### [What is expected]
Copy the lines word for word. Begin at the line that contains "Uncheck Fusionner les couleurs du texte" and end with the final line of the data.

### [The input]
+---+
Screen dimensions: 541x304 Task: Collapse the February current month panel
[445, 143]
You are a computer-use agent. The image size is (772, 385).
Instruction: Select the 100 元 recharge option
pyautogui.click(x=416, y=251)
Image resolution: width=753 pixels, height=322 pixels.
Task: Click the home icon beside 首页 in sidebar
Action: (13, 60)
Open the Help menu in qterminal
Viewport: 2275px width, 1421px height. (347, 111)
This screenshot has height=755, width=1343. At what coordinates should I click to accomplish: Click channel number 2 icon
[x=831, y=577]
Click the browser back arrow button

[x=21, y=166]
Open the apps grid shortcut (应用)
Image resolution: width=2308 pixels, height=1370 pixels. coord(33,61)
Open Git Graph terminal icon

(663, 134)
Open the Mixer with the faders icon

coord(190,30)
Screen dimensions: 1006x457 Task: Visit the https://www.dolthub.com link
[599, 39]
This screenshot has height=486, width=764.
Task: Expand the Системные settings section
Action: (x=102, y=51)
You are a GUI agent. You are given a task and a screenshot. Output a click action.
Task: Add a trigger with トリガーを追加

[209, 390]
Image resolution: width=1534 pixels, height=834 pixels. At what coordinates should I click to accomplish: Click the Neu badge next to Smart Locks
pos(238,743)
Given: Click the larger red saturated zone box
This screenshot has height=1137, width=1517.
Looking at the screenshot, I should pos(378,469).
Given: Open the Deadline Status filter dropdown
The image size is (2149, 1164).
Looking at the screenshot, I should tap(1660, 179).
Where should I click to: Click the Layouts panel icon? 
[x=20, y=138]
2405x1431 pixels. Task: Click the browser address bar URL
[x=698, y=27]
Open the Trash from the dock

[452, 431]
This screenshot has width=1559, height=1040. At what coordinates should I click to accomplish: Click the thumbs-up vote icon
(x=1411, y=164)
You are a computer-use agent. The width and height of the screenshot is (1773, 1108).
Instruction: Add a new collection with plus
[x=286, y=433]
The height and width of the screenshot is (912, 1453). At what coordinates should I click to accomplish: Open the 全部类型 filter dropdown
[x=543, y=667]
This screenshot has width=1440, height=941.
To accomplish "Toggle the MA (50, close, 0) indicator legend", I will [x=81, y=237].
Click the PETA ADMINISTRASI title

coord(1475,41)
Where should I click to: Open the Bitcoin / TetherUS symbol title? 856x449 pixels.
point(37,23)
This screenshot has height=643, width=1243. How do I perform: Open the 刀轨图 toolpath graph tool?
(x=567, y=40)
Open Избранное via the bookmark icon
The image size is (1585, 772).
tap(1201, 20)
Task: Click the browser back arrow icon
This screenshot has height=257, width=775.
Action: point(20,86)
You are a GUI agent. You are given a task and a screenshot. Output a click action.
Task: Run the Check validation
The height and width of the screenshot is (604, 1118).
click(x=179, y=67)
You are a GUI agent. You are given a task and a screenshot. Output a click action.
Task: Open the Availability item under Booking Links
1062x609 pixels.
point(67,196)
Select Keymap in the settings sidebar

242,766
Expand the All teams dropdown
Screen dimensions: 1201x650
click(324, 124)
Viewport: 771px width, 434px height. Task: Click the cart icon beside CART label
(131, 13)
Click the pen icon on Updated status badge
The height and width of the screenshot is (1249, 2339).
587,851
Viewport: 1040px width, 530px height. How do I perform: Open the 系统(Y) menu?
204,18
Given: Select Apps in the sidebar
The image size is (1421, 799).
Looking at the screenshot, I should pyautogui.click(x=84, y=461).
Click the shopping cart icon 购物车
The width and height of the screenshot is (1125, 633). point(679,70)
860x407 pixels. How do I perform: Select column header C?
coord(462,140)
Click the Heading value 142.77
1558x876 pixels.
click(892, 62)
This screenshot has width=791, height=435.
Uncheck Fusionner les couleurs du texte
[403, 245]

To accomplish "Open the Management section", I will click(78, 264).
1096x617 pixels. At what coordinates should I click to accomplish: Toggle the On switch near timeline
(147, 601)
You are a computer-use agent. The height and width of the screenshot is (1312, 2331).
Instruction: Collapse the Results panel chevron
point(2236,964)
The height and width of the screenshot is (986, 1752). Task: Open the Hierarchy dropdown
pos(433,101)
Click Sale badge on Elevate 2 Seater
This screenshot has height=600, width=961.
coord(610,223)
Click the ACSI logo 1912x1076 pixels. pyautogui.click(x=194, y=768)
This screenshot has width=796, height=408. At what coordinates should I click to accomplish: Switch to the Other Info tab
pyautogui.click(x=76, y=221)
+---+
### [Final answer]
Uncheck Fusionner les couleurs du texte
[403, 245]

To accomplish "Open the Management section", I will click(78, 264).
1096x617 pixels. At what coordinates should I click to accomplish: Toggle the On switch near timeline
(147, 601)
You are a computer-use agent. The height and width of the screenshot is (1312, 2331).
Instruction: Collapse the Results panel chevron
point(2236,964)
The height and width of the screenshot is (986, 1752). Task: Open the Hierarchy dropdown
pos(433,101)
Click Sale badge on Elevate 2 Seater
This screenshot has height=600, width=961.
coord(610,223)
Click the ACSI logo 1912x1076 pixels. pyautogui.click(x=194, y=768)
This screenshot has width=796, height=408. At what coordinates should I click to accomplish: Switch to the Other Info tab
pyautogui.click(x=76, y=221)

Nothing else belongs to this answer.